- What you will do: Return exactly the lines of the records below, starting at the line that contains "Image resolution: width=1234" and ending at the line that contains "Click the green PARTSUPP label", with both of those lines kept.

- Data to examine:
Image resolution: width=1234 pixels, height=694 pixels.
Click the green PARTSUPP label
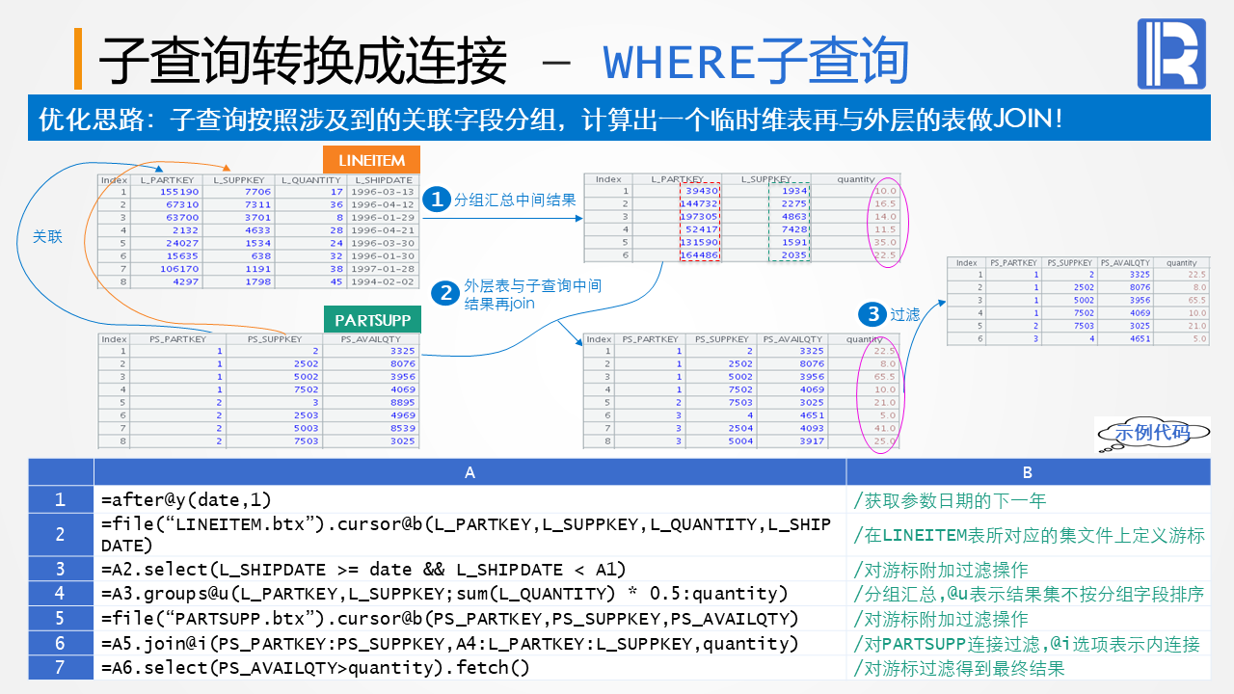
---
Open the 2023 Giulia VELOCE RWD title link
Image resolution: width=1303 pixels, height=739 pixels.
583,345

- Answer to this problem:
Image resolution: width=1234 pixels, height=694 pixels.
Click the green PARTSUPP label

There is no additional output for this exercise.